One of the reasons Talusan wrote her memoir, as she shares in an interview with InStyle, was to tell her story on her terms. She weaves scenes from childhood through adult romances, gender experiments, and her studies at Harvard with her own flair. The resulting narrative structure, she joked at the panel, is akin to braided, but with extensions.
Much of Talusan’s story centers on romantic relationships, an area she says she regrets devoting so much time to as she nears the end of her college education. But by the close of the book, their necessity becomes clear: these relationships were mirrors, clues to a gender identity so often difficult to bring into focus. You have to respect the drive required to take those clues and sort them out on the page, independent of other peoples’ gazes in a world that offers them so freely.

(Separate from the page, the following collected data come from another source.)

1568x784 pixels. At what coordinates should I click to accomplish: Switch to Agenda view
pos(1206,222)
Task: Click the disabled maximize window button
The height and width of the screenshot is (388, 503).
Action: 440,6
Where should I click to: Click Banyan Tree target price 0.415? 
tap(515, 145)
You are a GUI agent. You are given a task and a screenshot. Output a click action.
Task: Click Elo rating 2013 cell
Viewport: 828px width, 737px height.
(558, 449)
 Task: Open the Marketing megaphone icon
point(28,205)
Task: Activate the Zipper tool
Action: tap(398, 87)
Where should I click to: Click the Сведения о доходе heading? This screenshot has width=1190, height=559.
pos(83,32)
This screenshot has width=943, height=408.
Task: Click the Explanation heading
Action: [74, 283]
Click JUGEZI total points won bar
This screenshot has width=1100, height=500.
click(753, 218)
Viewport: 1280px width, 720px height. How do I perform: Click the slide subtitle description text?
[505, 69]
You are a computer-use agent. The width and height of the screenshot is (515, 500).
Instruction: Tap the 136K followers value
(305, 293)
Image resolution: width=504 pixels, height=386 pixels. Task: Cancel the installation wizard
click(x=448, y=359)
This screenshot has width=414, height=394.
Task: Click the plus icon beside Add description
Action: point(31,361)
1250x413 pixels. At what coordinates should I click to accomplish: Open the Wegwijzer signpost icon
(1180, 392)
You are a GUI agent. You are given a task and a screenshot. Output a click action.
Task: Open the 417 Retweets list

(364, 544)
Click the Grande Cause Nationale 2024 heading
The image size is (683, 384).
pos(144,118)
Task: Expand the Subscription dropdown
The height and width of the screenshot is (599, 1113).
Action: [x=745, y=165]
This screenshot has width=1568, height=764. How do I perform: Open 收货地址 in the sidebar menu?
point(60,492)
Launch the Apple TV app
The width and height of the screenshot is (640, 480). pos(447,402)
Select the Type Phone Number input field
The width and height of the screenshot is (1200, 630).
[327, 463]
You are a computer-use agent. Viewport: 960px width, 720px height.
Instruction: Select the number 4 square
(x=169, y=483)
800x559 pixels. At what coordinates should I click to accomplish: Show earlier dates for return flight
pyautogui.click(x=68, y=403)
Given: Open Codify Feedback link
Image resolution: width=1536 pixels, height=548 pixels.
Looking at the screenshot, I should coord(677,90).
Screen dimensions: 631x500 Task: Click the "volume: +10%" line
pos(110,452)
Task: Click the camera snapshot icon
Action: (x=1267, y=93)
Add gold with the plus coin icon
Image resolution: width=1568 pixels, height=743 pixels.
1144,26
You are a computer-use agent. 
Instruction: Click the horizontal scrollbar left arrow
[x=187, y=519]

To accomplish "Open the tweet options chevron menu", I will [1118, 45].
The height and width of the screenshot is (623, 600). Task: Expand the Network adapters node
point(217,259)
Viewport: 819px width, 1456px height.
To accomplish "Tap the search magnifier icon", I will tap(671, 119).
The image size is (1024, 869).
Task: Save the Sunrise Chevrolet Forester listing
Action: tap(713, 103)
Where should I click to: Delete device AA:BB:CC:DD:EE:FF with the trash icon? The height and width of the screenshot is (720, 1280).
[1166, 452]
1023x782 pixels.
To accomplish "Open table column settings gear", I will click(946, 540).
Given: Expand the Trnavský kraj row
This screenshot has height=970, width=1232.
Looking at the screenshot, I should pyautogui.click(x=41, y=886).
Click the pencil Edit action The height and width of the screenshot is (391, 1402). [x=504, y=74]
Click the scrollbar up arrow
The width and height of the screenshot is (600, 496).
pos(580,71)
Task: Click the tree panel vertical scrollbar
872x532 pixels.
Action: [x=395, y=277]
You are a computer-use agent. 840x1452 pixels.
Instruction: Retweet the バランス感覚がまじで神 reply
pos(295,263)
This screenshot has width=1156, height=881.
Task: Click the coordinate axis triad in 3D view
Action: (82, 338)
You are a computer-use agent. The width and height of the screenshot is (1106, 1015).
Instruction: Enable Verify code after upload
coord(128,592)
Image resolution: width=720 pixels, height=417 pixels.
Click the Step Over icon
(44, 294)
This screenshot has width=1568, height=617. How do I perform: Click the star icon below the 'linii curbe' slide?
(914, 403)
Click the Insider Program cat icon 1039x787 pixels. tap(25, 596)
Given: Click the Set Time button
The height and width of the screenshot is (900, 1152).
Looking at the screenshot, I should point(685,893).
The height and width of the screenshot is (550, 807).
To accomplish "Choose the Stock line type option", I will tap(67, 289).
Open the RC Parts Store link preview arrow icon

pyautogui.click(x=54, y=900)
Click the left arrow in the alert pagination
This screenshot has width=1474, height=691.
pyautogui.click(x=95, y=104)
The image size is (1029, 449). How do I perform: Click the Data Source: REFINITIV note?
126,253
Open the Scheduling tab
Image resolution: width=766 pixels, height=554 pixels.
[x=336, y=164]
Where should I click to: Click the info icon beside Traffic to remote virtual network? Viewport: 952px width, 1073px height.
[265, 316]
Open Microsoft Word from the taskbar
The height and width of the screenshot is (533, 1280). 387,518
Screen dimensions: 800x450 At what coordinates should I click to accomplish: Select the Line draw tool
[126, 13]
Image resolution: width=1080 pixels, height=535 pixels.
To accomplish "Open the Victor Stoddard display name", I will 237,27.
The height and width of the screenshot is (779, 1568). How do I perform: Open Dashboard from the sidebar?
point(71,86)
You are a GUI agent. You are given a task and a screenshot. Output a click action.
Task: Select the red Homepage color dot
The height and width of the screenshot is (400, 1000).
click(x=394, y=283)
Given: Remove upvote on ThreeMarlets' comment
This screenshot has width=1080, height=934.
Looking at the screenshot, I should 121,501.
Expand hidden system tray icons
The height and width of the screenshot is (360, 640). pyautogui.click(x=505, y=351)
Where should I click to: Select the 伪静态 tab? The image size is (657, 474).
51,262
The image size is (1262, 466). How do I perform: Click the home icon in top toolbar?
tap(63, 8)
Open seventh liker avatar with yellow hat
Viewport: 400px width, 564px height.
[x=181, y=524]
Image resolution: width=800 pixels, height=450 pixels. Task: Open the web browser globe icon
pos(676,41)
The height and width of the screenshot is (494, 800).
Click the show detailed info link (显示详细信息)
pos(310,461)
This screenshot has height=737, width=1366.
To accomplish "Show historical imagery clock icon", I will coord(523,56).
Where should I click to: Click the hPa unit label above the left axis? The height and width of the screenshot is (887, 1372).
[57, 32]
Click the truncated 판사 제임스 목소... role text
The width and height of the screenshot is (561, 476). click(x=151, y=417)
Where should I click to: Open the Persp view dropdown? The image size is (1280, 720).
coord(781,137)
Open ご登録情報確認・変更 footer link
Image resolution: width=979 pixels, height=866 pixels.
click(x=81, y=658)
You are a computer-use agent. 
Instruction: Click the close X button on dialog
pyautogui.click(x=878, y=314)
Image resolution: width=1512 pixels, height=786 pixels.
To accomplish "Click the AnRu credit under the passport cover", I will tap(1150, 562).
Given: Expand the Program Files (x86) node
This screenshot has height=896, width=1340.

One of the book’s most memorable scenes is Talusan’s solo production of the Dancing Deviant, where she talks about her gender-fluid body, bares her skin, and gives a controversial performance for the sake of queer activism and personal liberation. While the show proves wildly popular, tensions mount when the Harvard football team arrives. Talusan expects ridicule, but is surprised to be met with silence and respect. Later, a player verbalizes his admiration and shares how the show helped him better understand and accept a sibling who recently came out as gay.
Beyond a search for gender, Fairest is where Talusan clarifies her history, identity, and desires, none of which lend themselves to neat categorization. And by the end, she seems okay with that. Maybe we should also be more okay with that—blurring the lines of our own identities and bringing invisible parts of ourselves into what makes us uniquely whole.
Want This Memoir?
Consider purchasing from Femme Fire Books or your local independent bookstore.
Like This Memoir?
Read more from this author on Substack at The Fairest Writer.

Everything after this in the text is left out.